Python Fundamentals - Day 2

Functions

If we write snippets of code that we want to reuse in the future, it can be helpful to use functions. Functions are typically defined once and serve to group related functionality. They can be called (used) multiple times throughout your code. Additionally, functions have their own local variables, which are separate from the rest of the program.

To define a function, we use def.

# Define function say_hello()
def say_hello():
    print("Hello, how are you?")
    
say_hello()

Hello, how are you?

Let’s take the example of last week and put it into a function.

Previously, we checked whether a participant is older than 65 or younger than 18 and added them to groups accordingly. We can do that now as well.

# We define a function that takes an age of a participant and sorts it into the corresponding group
age = 51
seniors = []
juniors = []
adults = []

def check_age(participant_age):
    if participant_age > 65:
        seniors.append(participant_age)
        print(f"Senior: {participant_age}")
    elif participant_age < 18:
        juniors.append(participant_age)
        print(f"Junior: {participant_age}")
    else:
        adults.append(participant_age)
        print(f"Adult: {participant_age}")

check_age(age)

Adult: 51

You may have seen that we added participant_age in the brackets behind the name of the function. participant_age is given as an argument to the function check_age().

To actually make our function check_age() usable, we might want to combine it with a loop. Let’s try that!

participants = {"p1": 11, "p2": 25, "p3": 43, "p4": 55, "p5": 66}
seniors = []
juniors = []
adults = []

def check_age(participant_age):
    if participant_age > 65:
        seniors.append(participant_age)
        print(f"Senior: {participant_age}")
    elif participant_age < 18:
        juniors.append(participant_age)
        print(f"Junior: {participant_age}")
    else:
        adults.append(participant_age)
        print(f"Adult: {participant_age}")

# Here, we only need the values since we are not interested in the names yet
# for every participant in the values of the dictionary...
for age in participants.values():
    # ...check their age
    check_age(age)

Junior: 11
Adult: 25
Adult: 43
Adult: 55
Senior: 66

Let us also add the participant’s name to the function, so that we can add this to our print

participants = {"p1": 11, "p2": 25, "p3": 43, "p4": 55, "p5": 66}
seniors = []
juniors = []
adults = []

def check_age(participant_name, participant_age):
    if participant_age > 65:
        seniors.append(participant_age)
        print (f"Senior: {participant_name} is {str(participant_age)} years old")
    elif participant_age < 18:
        juniors.append(participant_age)
        print (f"Junior: {participant_name} is {str(participant_age)} years old")
    else:
        adults.append(participant_age)
        print(f"Adult: {participant_name} is {str(participant_age)} years old")

# Since we want to use the name and the age (key and value), we can use items()
for name, age in participants.items():
    check_age(name, age)

Junior: p1 is 11 years old
Adult: p2 is 25 years old
Adult: p3 is 43 years old
Adult: p4 is 55 years old
Senior: p5 is 66 years old

You see that we can also give multiple arguments to a function.
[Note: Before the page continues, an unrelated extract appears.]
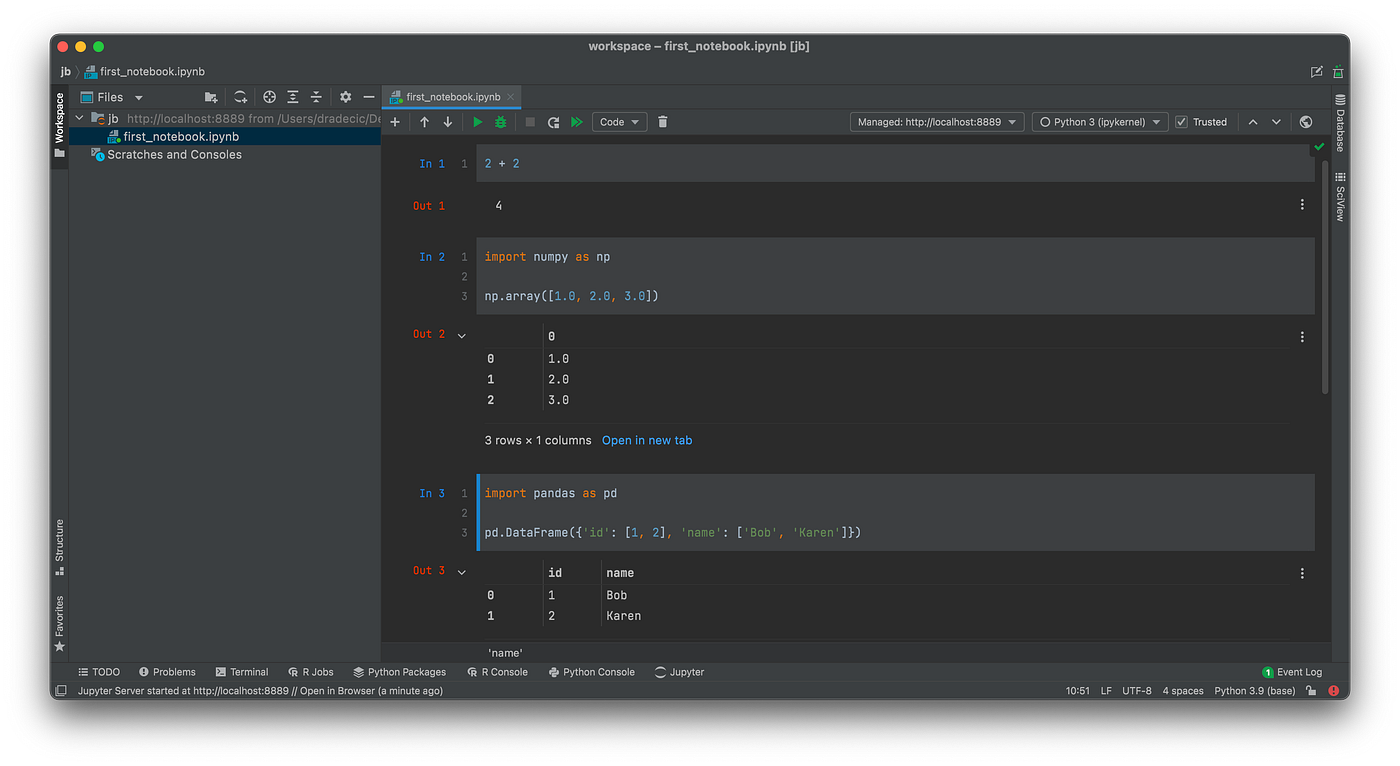Viewport: 1400px width, 766px height.
Task: Open the Python 3 (ipykernel) dropdown
Action: coord(1099,121)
Here, the arguments are positional. Our function check_age() expects first participant_name and then its participant_age.

In this case, we will receive an error message if we change the order.
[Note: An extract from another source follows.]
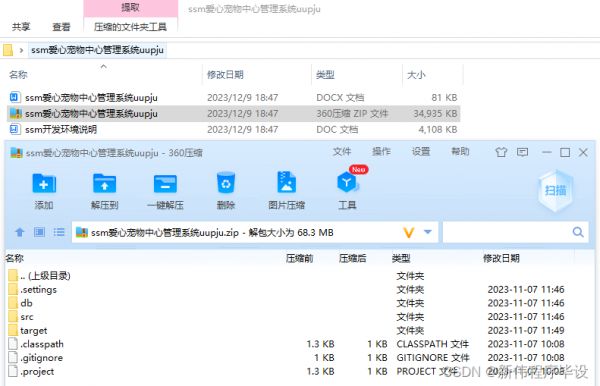Click the skin shirt icon in title bar
Screen dimensions: 600x386
coord(501,152)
for name, age in participants.items():
    check_age(age, name)

---------------------------------------------------------------------------
TypeError                                 Traceback (most recent call last)
Cell In[10], line 2
      1 for name, age in participants.items():
----> 2     check_age(age, name)

Cell In[9], line 7, in check_age(participant_name, participant_age)
      6 def check_age(participant_name, participant_age):
----> 7     if participant_age > 65:
      8         seniors.append(participant_age)
      9         print (f"Senior: {participant_name} is {str(participant_age)} years old")

TypeError: '>' not supported between instances of 'str' and 'int'

This error happens because the name is a string, but we use numerical operations to compare the age.

To overcome this error, you can use keyword arguments. By doing so, you explicitly specify which argument you are referring to.

for name, age in participants.items():
    check_age(participant_age = age, participant_name = name)

Junior: p1 is 11 years old
Adult: p2 is 25 years old
Adult: p3 is 43 years old
Adult: p4 is 55 years old
Senior: p5 is 66 years old

Side note An error that can happen, but is not easily to detected since it does not give an error message, is mixing key and value, but both are of the same data type.

def say_hello(name, hello):
    print(f"{hello} {name}!")

name = "Peter"
greeting = "Hallo"
say_hello(name, greeting)
say_hello(greeting, name)

Hallo Peter!
Peter Hallo!

# Back to our function:

# We can also add default values to the arguments which the function takes, if the information was not given.
def check_age(participant_name = "Jane Doe", participant_age = 55):
    if participant_age > 65:
        seniors.append(participant_age)
        print (f"Senior: {participant_name} is {str(participant_age)} years old")
    elif participant_age < 18:
        juniors.append(participant_age)
        print (f"Junior: {participant_name} is {str(participant_age)} years old")
    else:
        adults.append(participant_age)
        print(f"Adult: {participant_name} is {str(participant_age)} years old")


# In this case, we do not use our loop, but just check what happens:
check_age()

Adult: Jane Doe is 55 years old

Functions can also return values! You may have encountered them in previous assignments. Return values indicate that the function provides a result at that point. In our case, the function returns the string that we want to print.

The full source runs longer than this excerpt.